- _Excerpt_
>> START

Play gets short shrift in school; new media picks up slack
Children learn through play, a fact seldom included in school curriculum standards. Could the creativity and social interaction facilitated by digital devices be just the playful break that kids need?
A lightbulb went on when I read “Learning for a World of Constant Change” by authors John Seely Brown and Douglas Thomas. I think I understand now why there’s so much cognitive dissonance at the intersection of new media and learning, not to mention “online safety.” It has a lot to do with how media has changed, and parents and educators are still trying to catch up.
Media is no longer just something through which content is communicated, like a book, periodical, blackboard, TV set, etc. It’s not even just a tool for making things (like stories, videos, blogs, photos, etc.). It’s also an environment – but not just an environment around the acquiring of knowledge or for creating or expressing ourselves. It’s an environment for collaborating with others. And then not just collaborating but participating in something much larger than, say, a classroom project – participating in society. Media is a social context – an environment for participating in and changing the world.

>> END

Write out the passage on play and new media from "A lightbulb went" to "to catch up.", word for word. The rows are material apart from the passage on play and new media.

[Records of locating words and elements]
>> START

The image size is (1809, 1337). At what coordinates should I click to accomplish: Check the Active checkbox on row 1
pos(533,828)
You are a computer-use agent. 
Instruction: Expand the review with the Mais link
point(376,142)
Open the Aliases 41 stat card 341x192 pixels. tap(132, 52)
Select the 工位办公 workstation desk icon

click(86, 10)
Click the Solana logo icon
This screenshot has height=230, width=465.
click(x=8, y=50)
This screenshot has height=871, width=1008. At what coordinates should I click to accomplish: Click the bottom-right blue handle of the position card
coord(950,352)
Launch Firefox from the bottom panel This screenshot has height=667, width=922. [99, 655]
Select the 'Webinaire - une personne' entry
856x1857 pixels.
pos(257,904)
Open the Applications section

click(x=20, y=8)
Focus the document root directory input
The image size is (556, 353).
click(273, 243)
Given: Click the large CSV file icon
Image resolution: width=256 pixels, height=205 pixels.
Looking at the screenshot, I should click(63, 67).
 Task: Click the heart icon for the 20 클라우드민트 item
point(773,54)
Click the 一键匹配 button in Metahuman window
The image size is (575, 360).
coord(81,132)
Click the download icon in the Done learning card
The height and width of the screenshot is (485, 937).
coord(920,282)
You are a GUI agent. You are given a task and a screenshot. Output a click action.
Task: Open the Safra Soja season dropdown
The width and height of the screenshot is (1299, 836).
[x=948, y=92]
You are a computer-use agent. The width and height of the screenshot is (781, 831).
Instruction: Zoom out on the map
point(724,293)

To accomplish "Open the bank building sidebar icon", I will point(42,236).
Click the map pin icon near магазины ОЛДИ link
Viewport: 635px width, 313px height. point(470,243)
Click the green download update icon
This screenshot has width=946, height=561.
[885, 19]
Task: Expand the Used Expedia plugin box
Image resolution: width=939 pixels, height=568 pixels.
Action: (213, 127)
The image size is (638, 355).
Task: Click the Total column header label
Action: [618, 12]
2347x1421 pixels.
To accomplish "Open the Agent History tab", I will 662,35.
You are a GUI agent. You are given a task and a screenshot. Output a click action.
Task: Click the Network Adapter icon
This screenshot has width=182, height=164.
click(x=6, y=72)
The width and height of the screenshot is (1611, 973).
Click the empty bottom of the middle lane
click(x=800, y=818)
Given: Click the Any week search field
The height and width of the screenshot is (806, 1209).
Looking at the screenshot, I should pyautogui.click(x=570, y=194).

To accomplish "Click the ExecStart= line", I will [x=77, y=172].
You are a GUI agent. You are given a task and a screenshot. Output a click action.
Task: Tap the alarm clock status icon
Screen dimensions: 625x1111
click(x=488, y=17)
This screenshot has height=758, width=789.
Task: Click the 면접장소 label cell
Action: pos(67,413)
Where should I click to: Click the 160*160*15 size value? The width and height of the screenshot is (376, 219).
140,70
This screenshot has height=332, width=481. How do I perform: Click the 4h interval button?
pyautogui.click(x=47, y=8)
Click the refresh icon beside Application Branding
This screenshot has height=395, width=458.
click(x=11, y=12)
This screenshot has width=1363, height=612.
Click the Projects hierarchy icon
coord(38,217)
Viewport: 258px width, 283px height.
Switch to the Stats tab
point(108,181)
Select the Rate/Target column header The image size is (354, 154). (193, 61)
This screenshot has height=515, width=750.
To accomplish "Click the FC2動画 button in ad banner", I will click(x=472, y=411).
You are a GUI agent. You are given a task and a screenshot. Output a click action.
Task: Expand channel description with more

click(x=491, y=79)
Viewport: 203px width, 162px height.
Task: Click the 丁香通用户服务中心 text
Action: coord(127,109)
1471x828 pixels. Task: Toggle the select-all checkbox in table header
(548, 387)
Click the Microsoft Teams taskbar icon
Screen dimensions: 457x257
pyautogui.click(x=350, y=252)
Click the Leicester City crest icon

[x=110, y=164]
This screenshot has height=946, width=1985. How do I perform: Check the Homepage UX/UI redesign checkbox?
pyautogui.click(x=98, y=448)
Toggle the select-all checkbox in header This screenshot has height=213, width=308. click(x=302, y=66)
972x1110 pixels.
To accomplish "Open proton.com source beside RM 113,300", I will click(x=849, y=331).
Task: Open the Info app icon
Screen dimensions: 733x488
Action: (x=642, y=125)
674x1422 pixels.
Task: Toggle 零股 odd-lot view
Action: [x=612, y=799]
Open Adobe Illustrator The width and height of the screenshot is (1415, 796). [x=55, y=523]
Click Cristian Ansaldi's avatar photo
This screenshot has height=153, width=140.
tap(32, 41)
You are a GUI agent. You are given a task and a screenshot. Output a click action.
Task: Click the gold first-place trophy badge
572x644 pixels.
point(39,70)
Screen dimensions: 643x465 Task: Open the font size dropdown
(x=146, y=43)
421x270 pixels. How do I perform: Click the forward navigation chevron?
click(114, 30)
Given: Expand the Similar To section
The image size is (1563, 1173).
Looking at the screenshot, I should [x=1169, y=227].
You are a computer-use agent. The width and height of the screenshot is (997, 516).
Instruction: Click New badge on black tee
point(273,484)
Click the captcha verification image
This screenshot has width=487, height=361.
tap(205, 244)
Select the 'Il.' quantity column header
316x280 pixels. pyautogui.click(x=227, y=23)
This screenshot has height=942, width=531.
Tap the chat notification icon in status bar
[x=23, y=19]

>> END

- _Reply to the task_
A lightbulb went on when I read “Learning for a World of Constant Change” by authors John Seely Brown and Douglas Thomas. I think I understand now why there’s so much cognitive dissonance at the intersection of new media and learning, not to mention “online safety.” It has a lot to do with how media has changed, and parents and educators are still trying to catch up.